Surrogacy may be undertaken for a wide variety of reasons, but it holds out a hope for women who couldn’t otherwise become mothers.
I was fascinated by the Cutting Edge documentary on surrogacy this week.
What struck me as most interesting was how different the surrogate mothers were. One waif-lile single mother was clearly lonely, and having a pregnancy, and therefore a relationship with the parents-to-be, gave her a focus in her life. She found parting with her new baby quite traumatic, but as soon as she’d done it, she was looking for a new couple wanting a child, so that it wouldn’t just be her on her own with her kids again. But another was a well-tatooed, happily married American mother, who’d had two of her own and seven for other people and was clearly happy to just have them, give them away and never see them again.
The most interesting woman was perhaps the one who was 44, clearly extremely single, and who had had seven children over the years, using her own eggs and donor sperm. She had a houseful of cats and said she’d never wanted kids of her own (though she stayed in touch with all the children), nor had she had a sexual relationship since she was 20. Her friend Kim Cotton (Britain’s first paid-for surrogate) advised that what she really needed was a relationship with a man rather than to have yet another baby, but having spent the past 18 years of her life either pregnant or trying to get pregnant, pregnancy was her life and she was afraid that she wouldn’t know what to do with herself without it.
It would seem that for some women, the physical process of pregnancy is curiously addictive – the feeling of another being growing inside you, the intensely intimate communication. The woman above also had hearing aids in both ears, so I would guess that her communications with the outside world might also be problematic – perhaps another reason for the continuous pregnancies.

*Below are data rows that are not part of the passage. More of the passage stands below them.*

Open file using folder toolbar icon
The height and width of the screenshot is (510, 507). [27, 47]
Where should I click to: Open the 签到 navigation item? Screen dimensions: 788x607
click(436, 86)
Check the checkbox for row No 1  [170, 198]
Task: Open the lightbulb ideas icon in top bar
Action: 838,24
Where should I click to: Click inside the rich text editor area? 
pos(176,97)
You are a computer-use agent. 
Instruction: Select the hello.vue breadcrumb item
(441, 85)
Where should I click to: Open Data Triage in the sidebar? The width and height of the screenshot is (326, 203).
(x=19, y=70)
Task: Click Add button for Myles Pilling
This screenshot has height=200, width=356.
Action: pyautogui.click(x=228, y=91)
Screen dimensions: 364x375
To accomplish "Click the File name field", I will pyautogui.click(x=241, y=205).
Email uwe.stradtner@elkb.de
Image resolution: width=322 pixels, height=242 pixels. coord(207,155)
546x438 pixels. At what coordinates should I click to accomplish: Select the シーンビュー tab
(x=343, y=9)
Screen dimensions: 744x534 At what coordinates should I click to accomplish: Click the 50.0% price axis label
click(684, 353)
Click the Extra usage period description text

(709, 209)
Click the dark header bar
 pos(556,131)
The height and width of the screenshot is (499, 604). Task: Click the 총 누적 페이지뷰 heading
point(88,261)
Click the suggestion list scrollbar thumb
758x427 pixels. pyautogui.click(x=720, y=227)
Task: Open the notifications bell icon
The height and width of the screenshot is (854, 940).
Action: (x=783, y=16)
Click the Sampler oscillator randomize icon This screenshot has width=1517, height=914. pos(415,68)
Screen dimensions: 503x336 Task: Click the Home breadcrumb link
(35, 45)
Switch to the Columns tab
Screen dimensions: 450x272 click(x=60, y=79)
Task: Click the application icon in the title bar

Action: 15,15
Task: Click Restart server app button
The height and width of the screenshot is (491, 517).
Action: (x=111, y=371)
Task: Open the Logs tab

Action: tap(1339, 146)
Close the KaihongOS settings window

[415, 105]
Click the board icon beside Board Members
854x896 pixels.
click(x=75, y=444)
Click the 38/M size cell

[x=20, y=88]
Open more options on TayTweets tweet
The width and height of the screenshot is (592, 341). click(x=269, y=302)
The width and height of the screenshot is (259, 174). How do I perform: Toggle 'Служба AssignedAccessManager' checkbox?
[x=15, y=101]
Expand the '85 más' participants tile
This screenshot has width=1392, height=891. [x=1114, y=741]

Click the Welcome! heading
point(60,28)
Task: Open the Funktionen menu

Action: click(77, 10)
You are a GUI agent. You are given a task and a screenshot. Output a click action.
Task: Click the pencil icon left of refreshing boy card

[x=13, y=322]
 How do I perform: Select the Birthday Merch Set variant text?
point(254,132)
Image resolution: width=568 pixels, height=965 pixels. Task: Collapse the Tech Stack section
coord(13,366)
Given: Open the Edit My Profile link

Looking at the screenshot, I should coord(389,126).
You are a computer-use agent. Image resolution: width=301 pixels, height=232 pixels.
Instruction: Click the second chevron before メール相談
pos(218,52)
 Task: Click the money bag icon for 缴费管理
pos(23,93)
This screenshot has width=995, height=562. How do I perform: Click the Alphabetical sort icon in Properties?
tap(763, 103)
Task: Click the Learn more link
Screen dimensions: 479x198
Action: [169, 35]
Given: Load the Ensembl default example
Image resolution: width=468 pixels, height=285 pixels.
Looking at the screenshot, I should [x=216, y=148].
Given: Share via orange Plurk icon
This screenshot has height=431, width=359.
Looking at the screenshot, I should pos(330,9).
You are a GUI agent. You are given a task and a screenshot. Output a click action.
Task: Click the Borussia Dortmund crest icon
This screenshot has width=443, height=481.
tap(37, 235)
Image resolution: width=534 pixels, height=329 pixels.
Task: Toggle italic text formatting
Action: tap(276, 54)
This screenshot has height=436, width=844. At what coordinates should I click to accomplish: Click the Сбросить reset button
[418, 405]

Overall, it was a very heartening programme to see because, for whatever reasons it’s undertaken, surrogacy gives a lifeline to women who can’t become parents any other way (like my friend N, who had cervical cancer at 17 and whose sister instantly volunteered to have her children for her). The adoptive mothers had suffered terrible traumas – miscarriages, chemotherapy, hysterectomies and many other things that had destroyed their hopes of motherhood – it makes the £10,000 or £20,000 given to a surrogate seem a small price to pay for a stake in the future.